# Goose breasts



## mnduckhunter (Dec 1, 2009)

I took a few goose breasts and soaked them in some hickory BBQ over night. 

I have the the smoker going now at 225 degrees with some apple wood. 

This is my first attempt at smoking. I will post some pictures tonight.


----------



## pepeskitty (Dec 1, 2009)

Please show us those pics.


Because you know....without pics, it didn't happen.


----------



## mnduckhunter (Dec 1, 2009)

yes i know.


----------



## pepeskitty (Dec 1, 2009)

Sweet!


I have never had goose before but I have heard it is greasy.  Do you think this is true?


----------



## mnduckhunter (Dec 1, 2009)

I don't think it's greasy. 

just don't over cook it. It will dry out and have a tough texture to it. 

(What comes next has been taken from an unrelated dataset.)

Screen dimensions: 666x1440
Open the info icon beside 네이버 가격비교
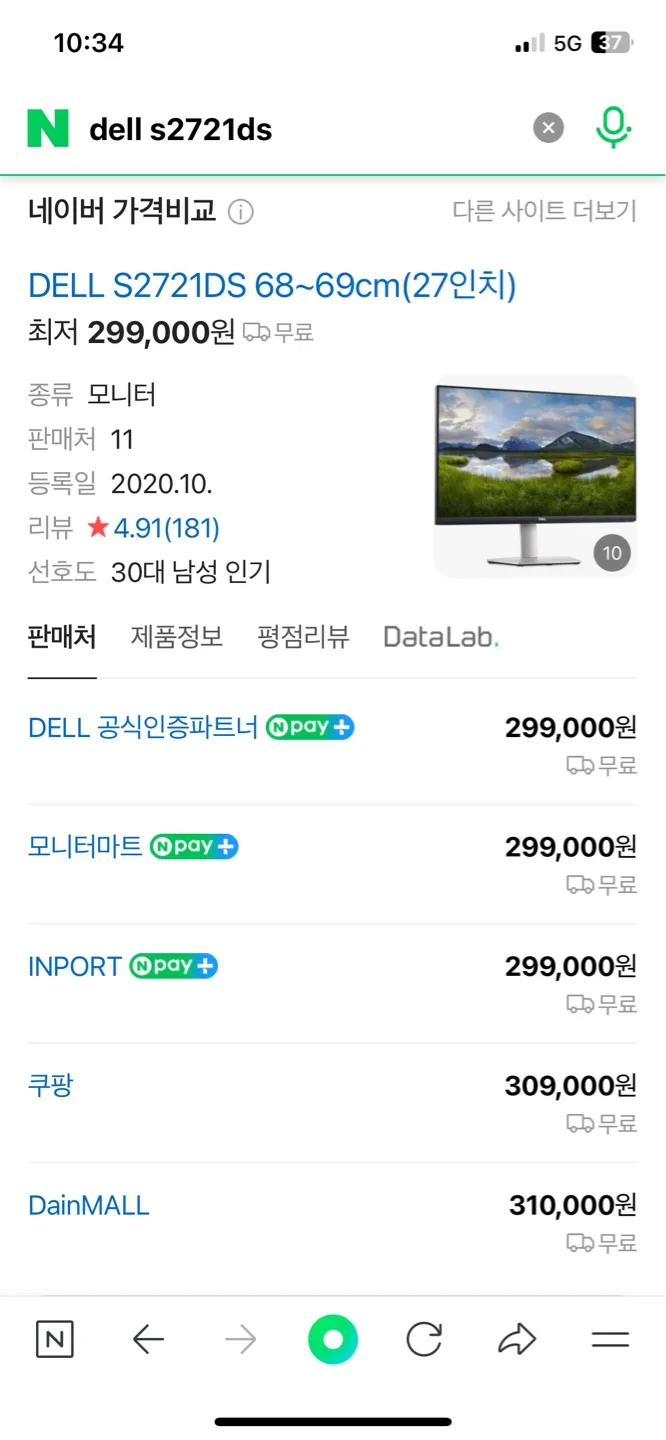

I have found out that if you want to get the wild gamey taste out, soak in something fruity (citric (sp) acid will break it down. In the past, I have slow cooked it with apples. Very good. 

One more hour.


----------



## mnduckhunter (Dec 2, 2009)




----------



## beer-b-q (Dec 2, 2009)

Looks like they came out great...


----------



## alx (Dec 2, 2009)

Looks good...........Happen to be around a bit a duck myself my friend,,,,,,,,,,


----------



## waysideranch (Dec 2, 2009)

We cube the breast and wrap in a hickory smoked bacon strip.  Smoke at 250 and add BBQ sauce with about 45 minutes to go and it turns out darn good.  Smoke till bacon is cooked to your liking.


----------



## fishawn (Dec 2, 2009)

Mmmmmmmm...... Goose Jerky too Scott


----------



## coffee_junkie (Dec 2, 2009)

Traditionally waaaayyy back in the day, they used to make pastrami out of goose, I am gonna try that this year. I usually make all my geese into polish kielbasa, because I have found no other recipe that even comes close to tasting good. Duck on the other hand can be good in many other ways.


----------



## stonebriar (Dec 2, 2009)

Now that catches my attention!


----------



## mnduckhunter (Dec 3, 2009)

thanks. not bad for the first time. 

i wonder what i am going to do next.


----------



## grizandizz (Dec 3, 2009)

That looks great! 
How long did take and at what temp, my brother in law has a few and wants me to smoke them for him.


----------



## mballi3011 (Dec 3, 2009)

Yours sure look good. I smoked a whole goose a couple of monthes ago and it came out pretty good and juicy too. The wife didn;t care to much for it she said it was a differant texture she liked the taste but the texture was weird to her. Now is that normal for goose (it wasstore bought frozen) or was it the fact that it wasn't fresh.???


----------



## mnduckhunter (Dec 5, 2009)

mine was free range, tenderized with steel shot. lol

225 degrees and cooked it for about 4 hours. 

i put in some hickory BBQ cajun injector sauce in a food saver bag and put in the fridge over night.


----------



## duck killer 1 (Dec 5, 2009)

i do mine with jalapeno salsa overnite. some times i butterfly them and slip a jalapeno inside or maybe some sweet onion


----------